■ Data supplied
--- START ---
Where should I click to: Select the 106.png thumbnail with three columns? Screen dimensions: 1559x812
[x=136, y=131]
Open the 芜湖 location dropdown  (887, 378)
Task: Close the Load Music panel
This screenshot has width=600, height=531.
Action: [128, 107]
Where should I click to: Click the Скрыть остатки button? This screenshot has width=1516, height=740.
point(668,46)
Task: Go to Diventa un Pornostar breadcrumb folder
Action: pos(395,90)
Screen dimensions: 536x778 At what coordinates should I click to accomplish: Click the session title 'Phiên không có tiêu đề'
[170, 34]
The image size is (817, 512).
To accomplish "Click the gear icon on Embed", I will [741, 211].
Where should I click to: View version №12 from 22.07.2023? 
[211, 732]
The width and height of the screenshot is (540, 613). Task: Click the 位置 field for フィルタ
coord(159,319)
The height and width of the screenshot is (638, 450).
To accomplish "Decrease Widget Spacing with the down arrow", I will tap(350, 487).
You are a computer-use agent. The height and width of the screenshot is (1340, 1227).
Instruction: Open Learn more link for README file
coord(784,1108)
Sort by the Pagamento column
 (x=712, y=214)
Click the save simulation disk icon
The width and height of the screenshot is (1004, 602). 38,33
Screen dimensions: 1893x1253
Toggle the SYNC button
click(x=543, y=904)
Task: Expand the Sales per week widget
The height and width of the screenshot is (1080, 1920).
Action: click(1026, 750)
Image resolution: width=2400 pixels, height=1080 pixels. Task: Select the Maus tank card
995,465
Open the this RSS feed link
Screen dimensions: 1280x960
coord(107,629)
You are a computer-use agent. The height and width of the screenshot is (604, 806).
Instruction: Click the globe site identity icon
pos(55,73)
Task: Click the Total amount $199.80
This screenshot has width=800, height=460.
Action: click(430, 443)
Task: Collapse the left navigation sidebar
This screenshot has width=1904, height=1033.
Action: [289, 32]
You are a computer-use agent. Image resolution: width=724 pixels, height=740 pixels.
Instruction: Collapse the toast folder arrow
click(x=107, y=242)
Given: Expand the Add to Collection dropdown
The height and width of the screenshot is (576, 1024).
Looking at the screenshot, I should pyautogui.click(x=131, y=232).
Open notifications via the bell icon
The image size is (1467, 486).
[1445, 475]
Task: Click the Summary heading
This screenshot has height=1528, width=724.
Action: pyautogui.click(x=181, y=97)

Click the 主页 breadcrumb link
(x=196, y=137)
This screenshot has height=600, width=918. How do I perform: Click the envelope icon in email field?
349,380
--- END ---
■ Exercise
The answer is every entry, copied word for word.

■ Your response
Where should I click to: Select the 106.png thumbnail with three columns? Screen dimensions: 1559x812
[x=136, y=131]
Open the 芜湖 location dropdown  (887, 378)
Task: Close the Load Music panel
This screenshot has width=600, height=531.
Action: [128, 107]
Where should I click to: Click the Скрыть остатки button? This screenshot has width=1516, height=740.
point(668,46)
Task: Go to Diventa un Pornostar breadcrumb folder
Action: pos(395,90)
Screen dimensions: 536x778 At what coordinates should I click to accomplish: Click the session title 'Phiên không có tiêu đề'
[170, 34]
The image size is (817, 512).
To accomplish "Click the gear icon on Embed", I will [741, 211].
Where should I click to: View version №12 from 22.07.2023? 
[211, 732]
The width and height of the screenshot is (540, 613). Task: Click the 位置 field for フィルタ
coord(159,319)
The height and width of the screenshot is (638, 450).
To accomplish "Decrease Widget Spacing with the down arrow", I will tap(350, 487).
You are a computer-use agent. The height and width of the screenshot is (1340, 1227).
Instruction: Open Learn more link for README file
coord(784,1108)
Sort by the Pagamento column
 (x=712, y=214)
Click the save simulation disk icon
The width and height of the screenshot is (1004, 602). 38,33
Screen dimensions: 1893x1253
Toggle the SYNC button
click(x=543, y=904)
Task: Expand the Sales per week widget
The height and width of the screenshot is (1080, 1920).
Action: click(1026, 750)
Image resolution: width=2400 pixels, height=1080 pixels. Task: Select the Maus tank card
995,465
Open the this RSS feed link
Screen dimensions: 1280x960
coord(107,629)
You are a computer-use agent. The height and width of the screenshot is (604, 806).
Instruction: Click the globe site identity icon
pos(55,73)
Task: Click the Total amount $199.80
This screenshot has width=800, height=460.
Action: click(430, 443)
Task: Collapse the left navigation sidebar
This screenshot has width=1904, height=1033.
Action: [289, 32]
You are a computer-use agent. Image resolution: width=724 pixels, height=740 pixels.
Instruction: Collapse the toast folder arrow
click(x=107, y=242)
Given: Expand the Add to Collection dropdown
The height and width of the screenshot is (576, 1024).
Looking at the screenshot, I should pyautogui.click(x=131, y=232).
Open notifications via the bell icon
The image size is (1467, 486).
[1445, 475]
Task: Click the Summary heading
This screenshot has height=1528, width=724.
Action: pyautogui.click(x=181, y=97)

Click the 主页 breadcrumb link
(x=196, y=137)
This screenshot has height=600, width=918. How do I perform: Click the envelope icon in email field?
349,380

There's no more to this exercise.